The weekend of July 5th and 6th, 2025 will capture the attention of the global fandom: during the Anime Expo in Los Angeles, The Summer Hikaru Died and Bad Girl will be screened in advance. These two productions, despite belonging to opposite genres, share technical ambition and immediate global distribution.
The Summer Hikaru Died :
Rural terror and existential mourning

Adapting the Mokumokuren manga required preserving its mix of melancholy and horror, and CygamesPictures entrusted that task to director Ryōhei Takeshita, whose resume in scenes of supernatural tension was forged in Jujutsu Kaisen .
The series will air simultaneously on Nippon TV, ABEMA, and Netflix, ensuring immediate reach following its Anime Expo premiere.
The play is set in Kubitachi, an isolated valley where Yoshiki discovers that his friend Hikaru has been replaced by an entity that reproduces memories and gestures with macabre precision.
This approach doesn't resort to explicit shocks: it cultivates a psychological terror based on prolonged silences, evasive glances, and the suspicion that everyday reality has been replaced by an imperfect replica.
The visual team enhances this atmosphere with “dorodoro” sequences, animated by Masanobu Hiraoka, whose fluid lines distort the image when the supernatural erupts.
The contrast is reinforced by Yūichi Takahashi's designs, characterized by clean lines that make the impostor's organic alterations more disturbing.
The soundtrack alternates between Vaundy's opening theme, "Saikai," and TOOBOE's closing theme, "Anata wa Kaibutsu," both of which emphasize the duality between affection and threat.
The original manga, published in 2021, has sold more than three million copies and has been nominated for the Manga Taishō and Eisner Awards, indicating a prior interest that Netflix hopes to turn into a global phenomenon.
The special screening at TOHO Cinemas Shinjuku and the panel with the author in Los Angeles reinforce the strategy of simultaneous release in the two major anime markets.
Bad Girl :
School comedy with a subversive twist

Twenty-four hours after the premiere of Hikaru, the Anime Expo will show the first episode of Bad Girl , an adaptation of Nikumaru's yonkoma produced by the Bridge studio.
Directed by Takeshi Furuta and written by Shoji Yonemura, the series satirizes the clichés of the “model girl” by chronicling the self-imposed metamorphosis of Yū Yutani: a brilliant student who deliberately becomes rebellious in order to impress Atori Mizutori, the chairwoman of the disciplinary committee.
Unlike other school comedies, the dramatic driving force is not involuntary transgression, but Yū's conscious calculation, whose descent into mischief measures how far he will give up his identity to obtain emotional recognition.
The vocal cast —Azusa Tachibana (Yū) and Niina Hanamiya (Atori)—sustains the humor without diluting the romantic tension.
The music by Arisa Okehazama, a regular on The Apothecary Diaries , and the energetic opening scene, “Super Big Love!” by Tenrogun, set a pop tone that contrasts with the school's sober interiors; this visual dissonance reinforces the critical reading of school hierarchies.
Following its run at Anime Expo, the regular premiere will arrive on July 6 on Tokyo MX and BS11, in addition to Amazon Prime Video, DMM TV, ABEMA, and the global platform HIDIVE, facilitating a simultaneous rollout in English-speaking and Asian markets.
Twin premieres and industrial synergy
Scheduling two premieres of such disparate genres at the same event is no coincidence.

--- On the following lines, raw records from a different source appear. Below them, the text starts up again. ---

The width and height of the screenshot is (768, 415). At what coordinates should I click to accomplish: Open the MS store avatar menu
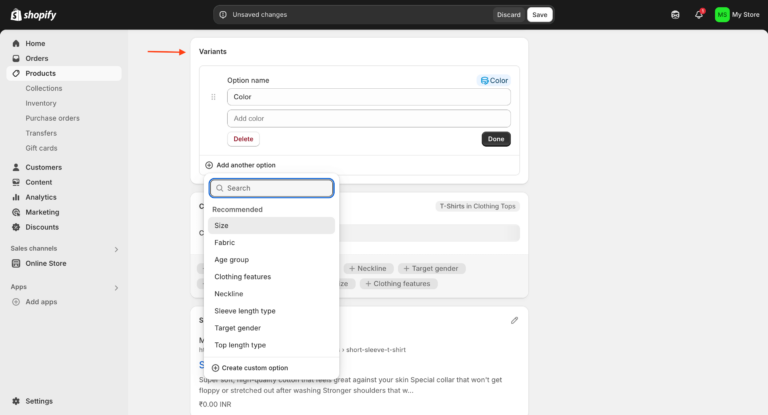(x=722, y=15)
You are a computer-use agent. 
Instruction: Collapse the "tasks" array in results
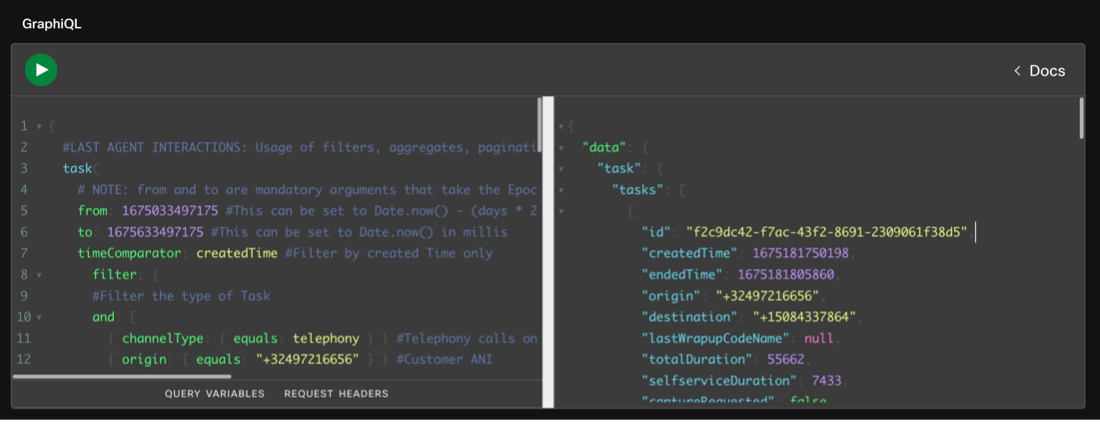[562, 190]
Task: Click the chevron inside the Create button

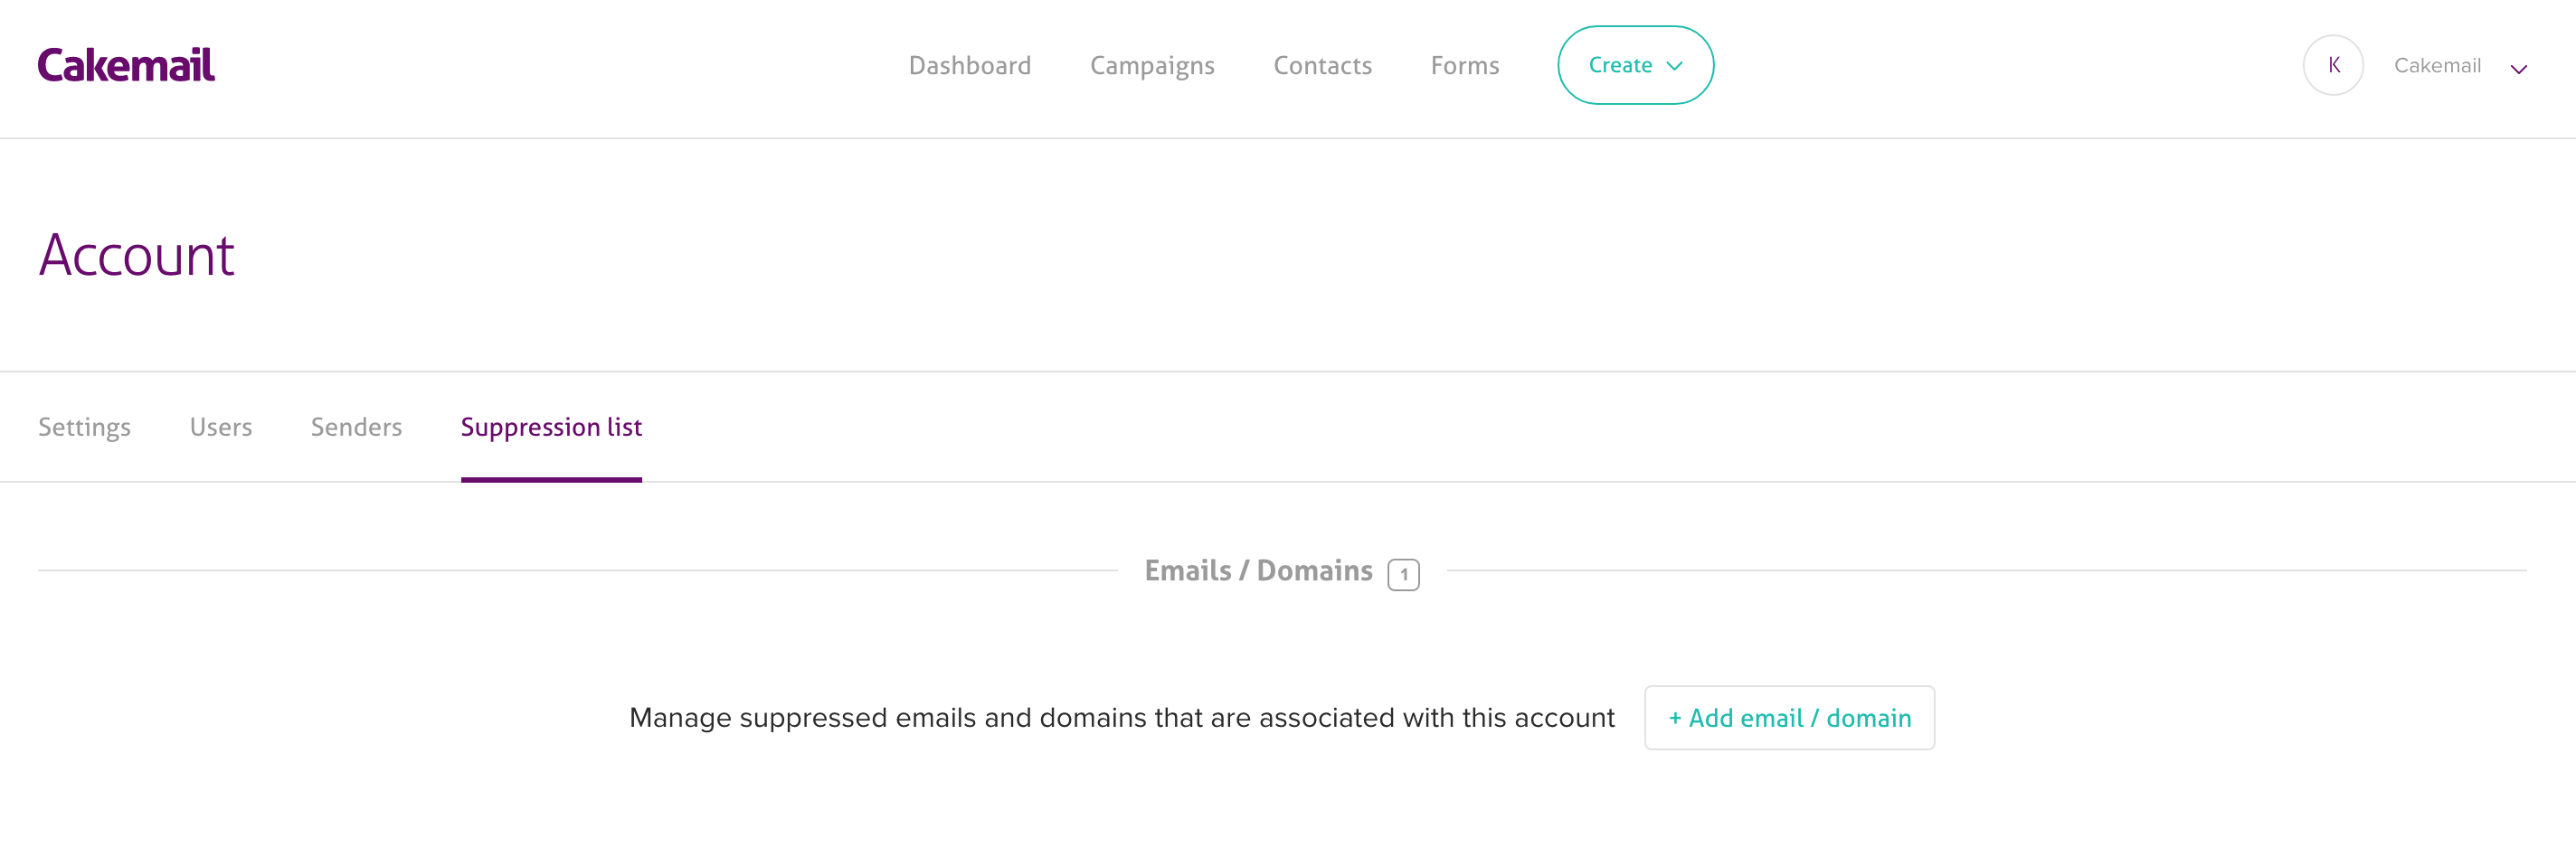Action: tap(1674, 66)
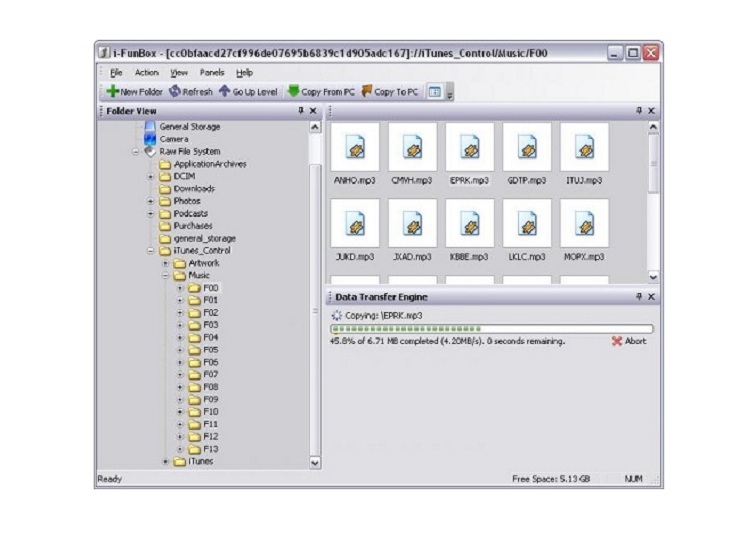This screenshot has height=538, width=755.
Task: Select the Camera item in tree
Action: coord(173,139)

Netflix is betting on The Summer Hikaru Died as a flagship of psychological horror, while King Amusement Creative and HIDIVE are seeking to capture audiences demanding lighter narratives after the dramatic intensity of other titles on the summer calendar with Bad Girl .
Anime Expo 2025 will offer an eloquent contrast between the existential disturbance of The Summer Hikaru Died and the luminous irreverence of Bad Girl .

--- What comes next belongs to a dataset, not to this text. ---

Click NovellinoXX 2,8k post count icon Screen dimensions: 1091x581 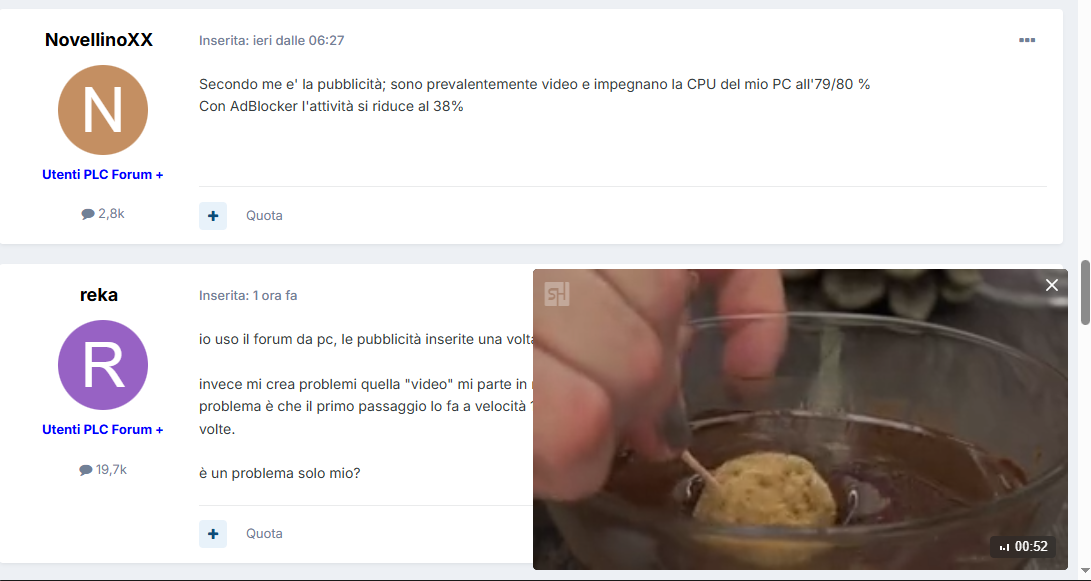[x=88, y=214]
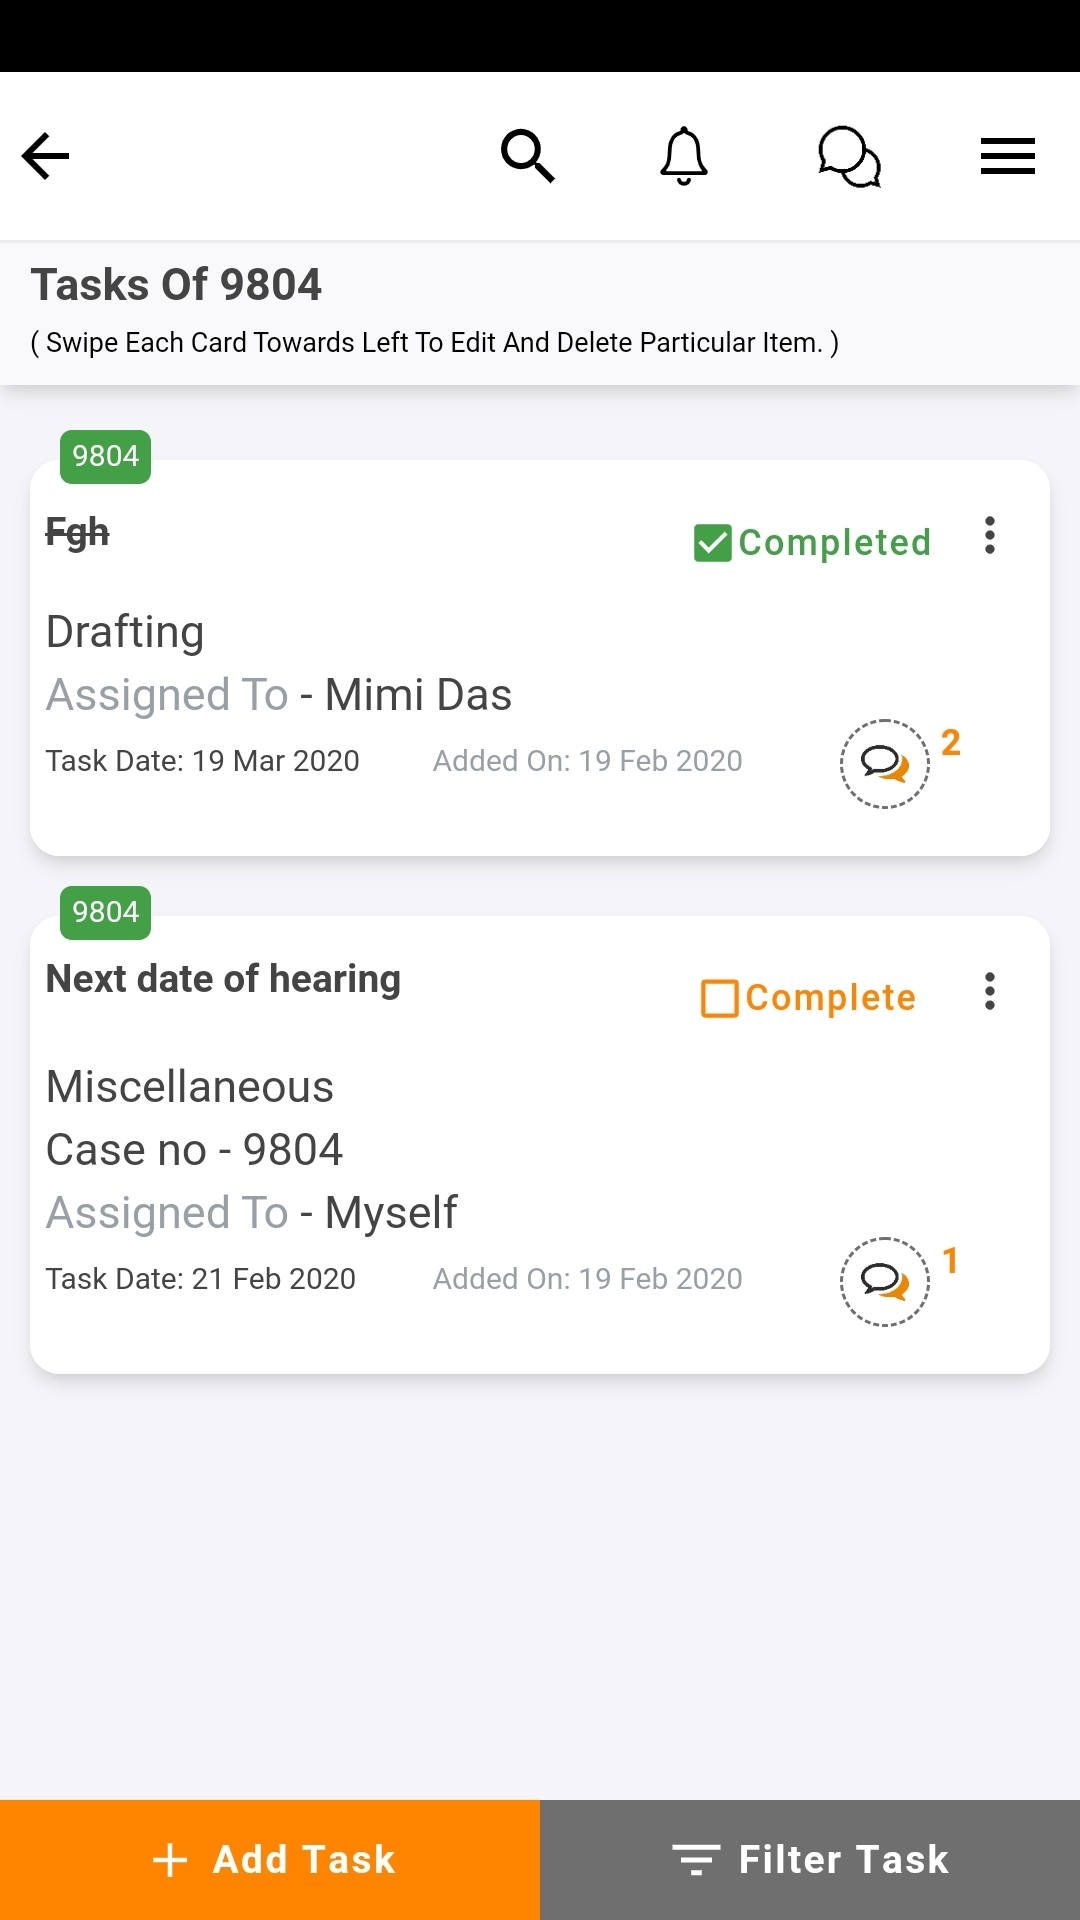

The first invites us to question what defines the authenticity of a bond when physical presence no longer guarantees humanity; the second demonstrates that the search for acceptance can subvert the most rigid codes of conduct.
By presenting both premieres in the same venue and on the same weekend, the industry demonstrates that modern anime can seamlessly encompass everything from cosmic melancholy to the most lighthearted student comedy.
For critics, fans, and novice anime fans, the event promises to become the benchmark for the narrative direction of Japanese animation in the second half of the decade.